Gone are the days of trying to be someone I am not. And with less free time for friends and meaningful conversations, friendships have become very real. We don’t waste time with small talk. Conversations express what we’re struggling with, celebrating, and hoping for. And some of my deepest friendships are with family, which was not true in my 20’s. With age, friendships continue to become deeper, more authentic, and thankful.
With increased responsibility comes the need for prioritization. I’ve had to become more and more intentional with my time and energy. Our time is spent on what we need and want to do, and with the people we want to spend it with.

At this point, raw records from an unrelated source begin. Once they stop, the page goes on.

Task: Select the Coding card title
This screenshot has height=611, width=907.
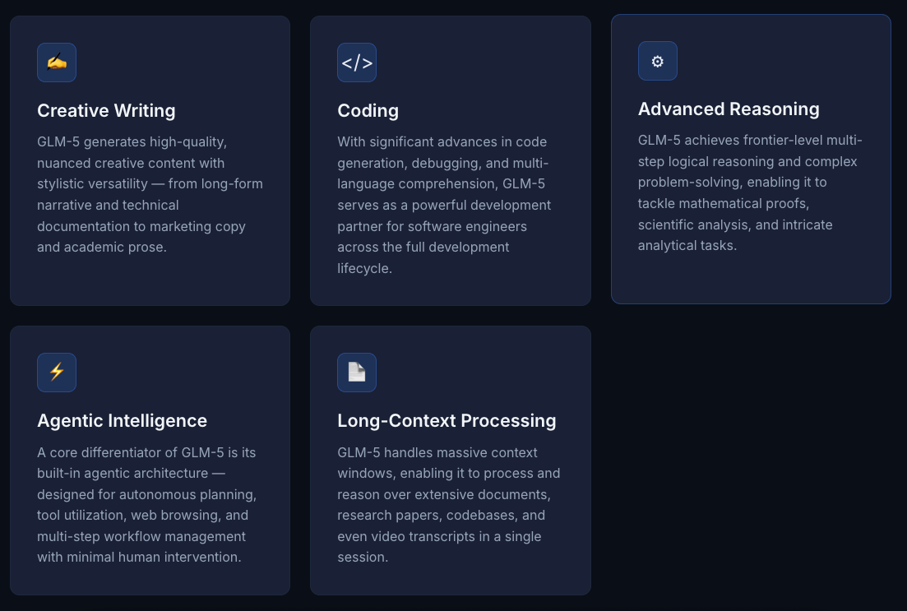Action: tap(368, 111)
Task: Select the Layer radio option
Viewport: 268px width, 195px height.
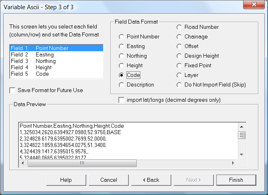Action: [x=179, y=75]
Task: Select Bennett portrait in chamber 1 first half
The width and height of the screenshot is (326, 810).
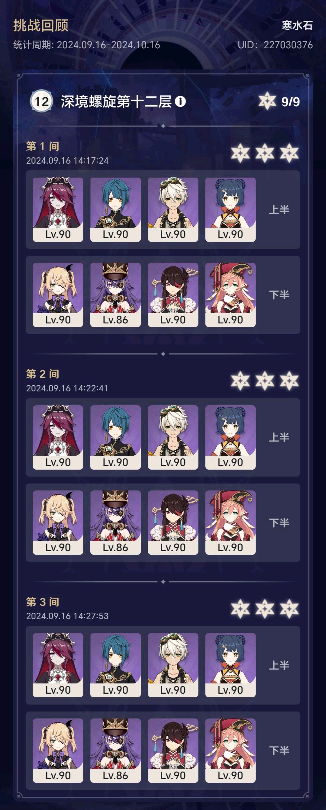Action: 173,209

How I love looking back on what God has done in our marriage over the past 11 years. We are not the same and neither is our marriage – we’ve both grown up a lot. We know each other better and have acknowledged many of our own weaknesses. We’ve let go of most of those petty things that used to drive us crazy when we were first married. Disagreements and conflicts still happen but are resolved quicker, with fewer tears, and with more respect. We enjoy greater commitment, deeper love, sweeter moments, quick forgiveness, and the depth of trust and respect that can only develop over time. He’s still my favorite – more so each day.
Much of my 20s was spent worrying – finances, work, relationships, current events…you name it. God has taught me some very important lessons about fear in my 30s, especially when it comes to our children. Although fear still rises sometimes, I am better equipped to turn it over to God and to rest and trust in His peace.

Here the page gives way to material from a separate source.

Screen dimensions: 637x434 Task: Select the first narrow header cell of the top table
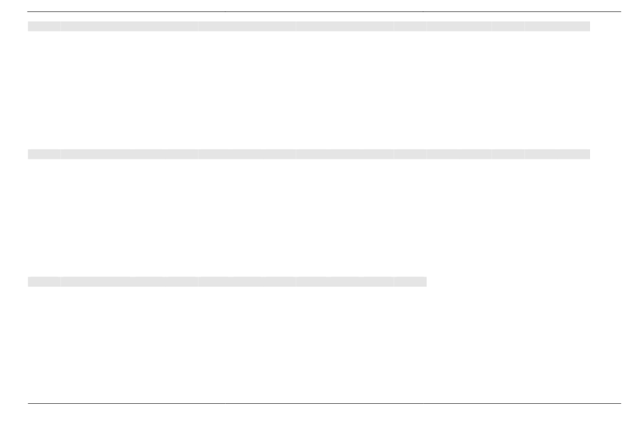(x=44, y=26)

I’ve focused more in recent years on gratitude. With each passing year, I am more grateful for the people in my life. I am much more aware of just how sinful I am and how much God has saved me from through Jesus’ work on the cross – gratitude is the natural response! There is less sense of entitlement, and less frustration with what I do not have. We have so much to be grateful for and I am hoping to only grow in the practice of gratitude.
All our days and years tell our unique story – challenges, sadness, joy, pain, lessons learned, successes and failures. Combined, they make us who we are today. God has used our circumstances to refine us – sometimes by fire. I have found Him to be trustworthy and faithful. He has walked through each year with me and isn’t about to stop. He is the good, good Father. I see how His Spirit and the study of His word have changed me over the years and cling to the promise that He is not done with me yet. I’m not the same as I once was. And I don’t want to go back. Even if I could.